Co-Separating Sounds of Visual Objects
Ruohan Gao1 and Kristen Grauman1,2
1UT Austin, 2Facebook AI Research
In International Conference on Computer Vision (ICCV), 2019


If you find our code or project useful in your research, please cite:

 @inproceedings{gao2019coseparation,
   title = {Co-Separating Sounds of Visual Objects},
   author = {Gao, Ruohan and Grauman, Kristen},
   booktitle = {ICCV},
   year = {2019}
 }

Generate noisy object detections

We use the public PyTorch implementation of Faster R-CNN (https://github.com/jwyang/faster-rcnn.pytorch) to train an object detector with a ResNet-101 backbone. The object detector is trained on ∼30k images of 15 object categories from the Open Images dataset. The 15 object categories include: Banjo, Cello, Drum, Guitar, Harp, Harmonica, Oboe, Piano, Saxophone, Trombone, Trumpet, Violin, Flute, Accordion, and Horn. The pre-trained detector is shared at Google Drive. Please refer to https://github.com/jwyang/faster-rcnn.pytorch for instructions on how to use the pre-trained object detector or train a new detector on categories of your interest. Use the pretrained-detector to generate object detections for both training and testing set, and save the object detection results of each video as one .npy file under /your_data_root/detection_results/.

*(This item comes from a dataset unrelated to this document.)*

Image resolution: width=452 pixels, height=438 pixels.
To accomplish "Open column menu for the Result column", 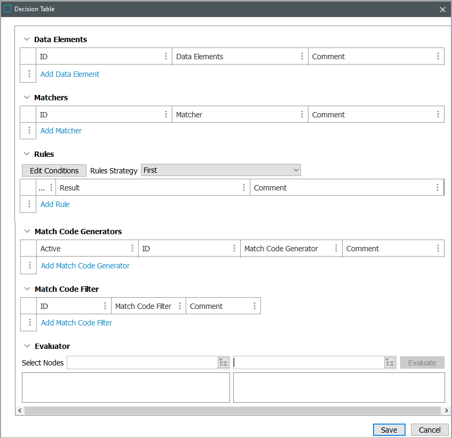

The training data we use are 10s video clips. 80 frames are extracted at 8 fps from each 10s clip. Each .npy file contains the pooled object detections from these 10 frames. Audio segment is randomly cropped from the corresponding 10s clip during training. Each .npy file should contain all the object detections for that video video with each detection represented by 7 numbers (frame_index,class_id,confidence_score,four bounding box coordinates). See getDetectionResults.py for examples on how to obtain the .npy file. See Supp. for how we reduce the noise of the obtained detections. A script (getTopDetections.py) is provided for object detection data cleaning.

Co-Separation training

Use the following command to train your co-separation model:

export CUDA_VISIBLE_DEVICES=0,1,2,3,4,5,6,7
python train.py --name audioVisual --hdf5_path /your_root/hdf5/soloduet/ --scene_path /your_root/hdf5/ADE.h5 --gpu_ids 0,1,2,3,4,5,6,7 --batchSize 80 --nThreads 32 --display_freq 10 --save_latest_freq 500 --niter 1 --validation_freq 200 --validation_batches 20 --num_batch 35000 --lr_steps 15000 30000 --classifier_loss_weight 0.05 --coseparation_loss 1 --unet_num_layers 7 --lr_visual 0.00001 --lr_unet 0.0001 --lr_classifier 0.0001 --weighted_loss --visual_pool conv1x1 --optimizer adam --log_freq True --with_additional_scene_image --tensorboard True --validation_visualization True |& tee -a log.txt

Note: The hdf5 files contains the paths to the obtained object detections (.npy files) for each video. See sample_hdf5.zip in Google Drive for examples of the format of hdf5 files.

Co-Separation testing

Use the following command to mix and separate two solo videos using the your trained co-separation model or the shared model pre-trained on MUSIC dataset:

python test.py --video1_name video1_name --video2_name video2_name --visual_pool conv1x1 --unet_num_layers 7 --data_path /your_data_root/MUSIC_dataset/solo/ --weights_visual pretrained_models/audioVisual/visual_latest.pth --weights_unet pretrained_models/audioVisual/unet_latest.pth --weights_classifier pretrained_models/audioVisual/classifier_latest.pth  --num_of_object_detections_to_use 5 --with_additional_scene_image --scene_path /your_root/hdf5/ADE.h5 --output_dir_root results/

Evaluate separation results

Use the following command to obtain the SDR, SIR, SAR of the separation results:

python evaluateSeparation.py --results_dir /your_separation_output_dir

Acknowlegements

Thanks to Dongguang You for help with initial experiments setup. Portions of the code are adapted from the 2.5D Visual Sound implementation (https://github.com/facebookresearch/2.5D-Visual-Sound) and the Sound-of-Pixels implementation (https://github.com/hangzhaomit/Sound-of-Pixels). Please also refer to the original License of these projects.

Licence

The code in this repository is CC BY 4.0 licensed, as found in the LICENSE file.